ニューヨーク循環型都市イニシアチブが10月1日に発表したビジョンとレポートは、ニューヨーク市・企業・金融機関にサーキュラーエコノミー推進の一連の活動を促した。この取り組みは、新型コロナ危機からの回復、廃棄物の抑制、雇用創出、そして資源利用の最大化を支援するものだ。同イニシアチブは、世界で活躍する2,800人の弁護士からなる大手国際法律事務所フレッシュフィールズブルックハウスデリンガー法律事務所によって召集されたもので、ニューヨーク市経済の再設計に積極的な市長室・市当局・多国籍企業・財団・学術機関の連合だ。

レポート「Complex Challenges, Circular Solutions」は、将来の新しいビジョンと循環型経済を確立するロードマップを示している。同レポートによれば、循環型経済は製品と原材料をうまく活用そして再利用することで、廃棄物を埋め立てず環境汚染を最小限に抑えることが可能になり、多様な社会的背景のある様々なスキルを持った人々に雇用が生み出され、適切な報酬が与えられる。具体的には、第1に11,000人に雇用を創出、第2に110億ドルを超える経済的利益、第3に2030年までに廃棄物ゼロを目指すものとなっている。

同レポートは、ニューヨーク市の企業・公共部門・社会が循環型経済へ移行を推進するため、市場、政策、雇用、教育など10分野で次のような取り組みを推奨している。

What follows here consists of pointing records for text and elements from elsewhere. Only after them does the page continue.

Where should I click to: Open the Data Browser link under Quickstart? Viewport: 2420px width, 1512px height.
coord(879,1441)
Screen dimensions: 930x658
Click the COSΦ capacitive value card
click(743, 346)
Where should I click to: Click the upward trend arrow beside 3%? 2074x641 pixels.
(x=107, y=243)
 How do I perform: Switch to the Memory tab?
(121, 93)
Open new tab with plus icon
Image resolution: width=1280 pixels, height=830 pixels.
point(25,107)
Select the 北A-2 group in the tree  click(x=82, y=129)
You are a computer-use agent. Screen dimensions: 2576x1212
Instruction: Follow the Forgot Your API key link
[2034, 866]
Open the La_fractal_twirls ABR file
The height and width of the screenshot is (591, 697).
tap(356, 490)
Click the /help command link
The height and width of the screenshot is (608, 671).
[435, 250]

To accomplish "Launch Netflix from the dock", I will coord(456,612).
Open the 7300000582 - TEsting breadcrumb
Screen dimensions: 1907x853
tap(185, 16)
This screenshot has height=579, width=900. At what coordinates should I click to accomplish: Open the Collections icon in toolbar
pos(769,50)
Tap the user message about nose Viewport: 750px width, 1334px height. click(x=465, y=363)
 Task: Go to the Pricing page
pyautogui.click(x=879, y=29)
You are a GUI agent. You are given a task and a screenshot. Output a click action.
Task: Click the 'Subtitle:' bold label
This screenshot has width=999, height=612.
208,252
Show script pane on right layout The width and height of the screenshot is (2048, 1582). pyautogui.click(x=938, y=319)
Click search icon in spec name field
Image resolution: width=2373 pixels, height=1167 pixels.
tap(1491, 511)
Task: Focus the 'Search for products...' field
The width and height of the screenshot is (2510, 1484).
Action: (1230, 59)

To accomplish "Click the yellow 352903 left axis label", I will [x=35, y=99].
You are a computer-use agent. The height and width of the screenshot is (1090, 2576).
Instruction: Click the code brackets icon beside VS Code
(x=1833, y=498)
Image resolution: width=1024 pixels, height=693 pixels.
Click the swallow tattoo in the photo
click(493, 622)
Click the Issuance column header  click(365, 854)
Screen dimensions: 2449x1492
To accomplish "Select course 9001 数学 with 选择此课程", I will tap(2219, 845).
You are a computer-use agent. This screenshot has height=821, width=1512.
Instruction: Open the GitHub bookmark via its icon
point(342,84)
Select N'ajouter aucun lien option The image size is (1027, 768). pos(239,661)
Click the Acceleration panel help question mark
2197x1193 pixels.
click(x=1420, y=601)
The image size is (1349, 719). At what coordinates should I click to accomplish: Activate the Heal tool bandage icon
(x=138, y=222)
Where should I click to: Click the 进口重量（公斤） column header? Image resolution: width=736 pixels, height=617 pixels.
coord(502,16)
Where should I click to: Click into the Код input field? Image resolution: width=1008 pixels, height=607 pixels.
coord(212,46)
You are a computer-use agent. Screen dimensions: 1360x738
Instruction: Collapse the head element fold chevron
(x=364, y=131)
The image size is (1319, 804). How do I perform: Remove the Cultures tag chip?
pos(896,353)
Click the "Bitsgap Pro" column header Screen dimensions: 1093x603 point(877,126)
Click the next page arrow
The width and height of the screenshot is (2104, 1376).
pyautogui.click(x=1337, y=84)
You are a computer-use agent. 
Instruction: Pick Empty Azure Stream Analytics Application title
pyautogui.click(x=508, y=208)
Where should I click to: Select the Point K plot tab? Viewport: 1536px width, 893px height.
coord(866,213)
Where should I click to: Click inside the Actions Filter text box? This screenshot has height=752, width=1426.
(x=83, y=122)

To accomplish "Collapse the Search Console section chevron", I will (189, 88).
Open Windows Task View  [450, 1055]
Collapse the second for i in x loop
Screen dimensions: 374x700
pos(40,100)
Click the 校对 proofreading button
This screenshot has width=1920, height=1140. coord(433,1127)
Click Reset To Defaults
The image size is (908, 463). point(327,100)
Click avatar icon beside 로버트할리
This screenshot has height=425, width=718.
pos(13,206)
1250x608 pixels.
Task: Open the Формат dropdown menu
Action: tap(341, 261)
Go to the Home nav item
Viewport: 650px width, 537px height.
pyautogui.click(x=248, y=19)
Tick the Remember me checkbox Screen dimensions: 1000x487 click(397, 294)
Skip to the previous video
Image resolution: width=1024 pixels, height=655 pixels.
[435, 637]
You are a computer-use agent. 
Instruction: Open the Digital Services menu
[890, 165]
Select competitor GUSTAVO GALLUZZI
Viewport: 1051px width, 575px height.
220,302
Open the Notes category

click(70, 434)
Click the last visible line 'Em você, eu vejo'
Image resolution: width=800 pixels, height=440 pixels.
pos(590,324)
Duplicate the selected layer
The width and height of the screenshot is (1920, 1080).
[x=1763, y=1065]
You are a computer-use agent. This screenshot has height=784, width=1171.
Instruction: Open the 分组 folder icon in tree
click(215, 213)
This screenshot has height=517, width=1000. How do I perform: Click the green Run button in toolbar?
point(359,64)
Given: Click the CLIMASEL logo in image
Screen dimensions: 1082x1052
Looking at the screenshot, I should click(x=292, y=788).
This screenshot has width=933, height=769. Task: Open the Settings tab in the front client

  • 市場:都市周辺の既存の原材料市場を構築・開発・促進する。
  • 調達:循環型調達ガイドラインを作成し、公共調達における循環型経済の目標を設定する。
  • 拡大生産者責任(EPR):消費者が使用した後の製品の処分や廃棄について、生産者が財政的または物理的に責任を負う。
  • 雇用:都市周辺の循環型経済に関連する仕事・職を特定・促進し、雇用を創出する。
  • 計画:循環型経済の原則を土地利用区画・土地開発政策に組み込む。
  • 金融:サーキュラーエコノミーに関する技術や事業、スタートアップを金融支援するためのメカニズムとインセンティブ政策を確立する。
  • 政策:循環型製品にインセンティブを与える政策、例えば、消費税の引き下げ、循環型製品の市場の創出、廃棄物処理有料制などを策定する。
  • イノベーション:製品設計・製造過程・ビジネスモデル・カスタムメイドのプロジェクト・新商品の考案において、循環型製品を創出する。
  • コミュニケーション:サーキュラーエコノミーの利点や好事例を市民や事業者に伝えるキャンペーンを展開する。
  • 教育:サーキュラーエコノミーの考え方を職業訓練校・大学・ビジネススクールのカリキュラムに組み込む。

上記のような説得力あるアプローチとアイデアに支えられて、フレッシュフィールズブルックハウスデリンガーは、次のような公的部門と民間部門の両方で20社・機関のステークホルダーを集めた。

アラップ、BSR、Circle Economy、シスコシステムズ、Closed Loop Partners、エレン・マッカーサー財団、ゴールドマン・サックス、H&M、HSBC、Ideo、ING、ニューヨーク市経済開発公社、NYC Mayor’s Office for Climate Change、Danish Cleantech Hub、Queen of Raw、Recycling Partnership、SIMS、Stern NYU、テラサイクル、ユニリーバ

ニューヨーク市経済開発会社のCEO兼最高経営責任者であるジェームズ・パッチット氏は「循環型経済を構築すれば、ニューヨーク市にはより強く持続可能な未来がある。サプライチェーンを強化し、資源をより効果的に使用することで、イノベーションと経済を活性化し、環境への影響も軽減できる。このイニシアチブは重要な役割を果たす」と述べた。

【参照】The New York Circular City Initiative
【レポート全文】Complex challenges. Circular solutions.